TEXT EXCERPT:
-- Begin --
[<prev] [next>] [<thread-prev] [thread-next>] [day] [month] [year] [list]
Message-ID: <222da706-19c5-485c-be90-2ebda20c1142@amd.com>
Date: Wed, 3 Dec 2025 23:29:42 -0600
From: Mario Limonciello <mario.limonciello@....com>
To: Matthew Ruffell <matthew.ruffell@...onical.com>
Cc: "bhelgaas@...gle.com" <bhelgaas@...gle.com>, linux-pci@...r.kernel.org,
lkml <linux-kernel@...r.kernel.org>,
Jay Vosburgh <jay.vosburgh@...onical.com>
Subject: Re: [PROBLEM] c5.metal on AWS fails to kexec after "PCI: Explicitly
put devices into D0 when initializing"
On 12/3/2025 11:04 PM, Matthew Ruffell wrote:
> Hi Mario,
>
> I thank you for your prompt reply, and apologise for my delayed reply.
> Answers inline.
>
>> When you say AWS specific patches, can you be more specific? What is
>> missing from a mainline kernel to use this hardware? IE; how do I know
>> there aren't Ubuntu specific patches *causing* this issue.
>
> I can reproduce the issue with the current HEAD of Linus's tree, with no
> additional patches applied. My current HEAD for testing is the 6.19 merge
> window, commit 51ab33fc0a8bef9454849371ef897a1241911b37.
> To get the mainline build to work on c5.metal on AWS I needed to edit a few
> config parameters, and I have attached the config I used.
>
>> Now I've never used AWS - do you have an opportunity to do "regular"
>> reboots, or only kexec reboots?
>>
>> This issue only happens with a kexec reboot, right?
>
> We can do regular and kexec reboots with the c5.metal instance type. The issue
> only happens with a kexec reboot.
>
>> The first thing that jumps out at me is the code in
>> pci_device_shutdown() that clears bus mastering for a kexec reboot.
>> If you comment that out what happens?
>
> I commented out the code that clears bus mastering, diff below, and kexec boots
> correctly now, and the NVME drive appears just as it did before
> "4d4c10f PCI: Explicitly put devices into D0 when initializing".
>
> diff --git a/drivers/pci/pci-driver.c b/drivers/pci/pci-driver.c
> index 302d61783f6c..0cb14ff32475 100644
> --- a/drivers/pci/pci-driver.c
> +++ b/drivers/pci/pci-driver.c
> @@ -517,8 +517,9 @@ static void pci_device_shutdown(struct device *dev)
-- End --
GIVEN INSTRUCTION: Pick up the mailing-list message about the c5.metal kexec failure where it stops and keep writing it.

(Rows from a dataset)
-- Begin --
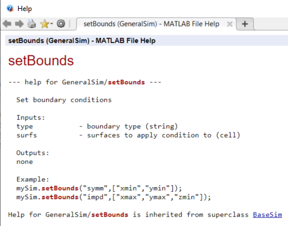Go forward with the right arrow icon
Screen dimensions: 288x226
19,24
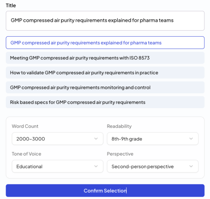Select the highlighted 'explained for pharma teams' title option
Screen dimensions: 210x199
105,43
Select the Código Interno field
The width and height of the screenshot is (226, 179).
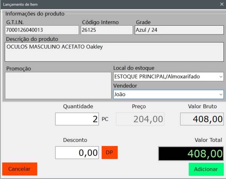(107, 30)
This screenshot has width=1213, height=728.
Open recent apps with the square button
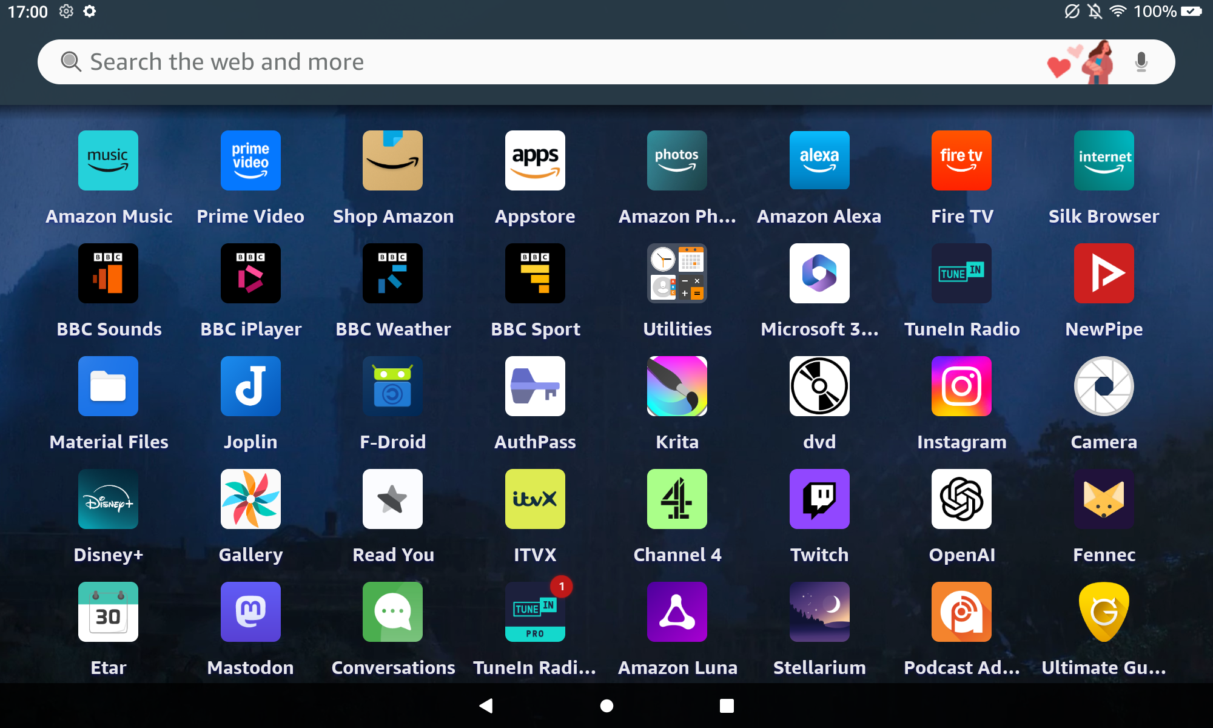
-- End --
THE ANSWER:
> * If it is not a kexec reboot, firmware will hit the PCI
> * devices with big hammer and stop their DMA any way.
> */
> - if (kexec_in_progress && (pci_dev->current_state <= PCI_D3hot))
> - pci_clear_master(pci_dev);
> +/* if (kexec_in_progress && (pci_dev->current_state <= PCI_D3hot))
> + * pci_clear_master(pci_dev);
> + */
> }
>
> #ifdef CONFIG_PM_SLEEP
>
> Since this works, does that mean that the bus master bit isn't being set on the
> NVME device on the other side of kexec?
That's at least what it seems like. And I guess trying to set D0
without bus mastering enabling is causing a problem.
Could you try adding a pci_set_master() call to pci_power_up()? This is
what I have in mind (only compile tested):
diff --git a/drivers/pci/pci.c b/drivers/pci/pci.c
index b14dd064006c..68661e333032 100644
--- a/drivers/pci/pci.c
+++ b/drivers/pci/pci.c
@@ -1323,6 +1323,7 @@ int pci_power_up(struct pci_dev *dev)
return -EIO;
}
+ pci_set_master(dev);
pci_read_config_word(dev, dev->pm_cap + PCI_PM_CTRL, &pmcsr);
if (PCI_POSSIBLE_ERROR(pmcsr)) {
pci_err(dev, "Unable to change power state from %s to
D0, device inaccessible\n",
>
>> The next thing I would wonder if if you're compiling with
>> CONFIG_KEXEC_JUMP and if that has an impact to your issue. When this is
>> defined there is a device suspend sequence in kernel_kexec() that is run
>> which will run various suspend related callbacks. Maybe the issue is
>> actually in one of those callbacks.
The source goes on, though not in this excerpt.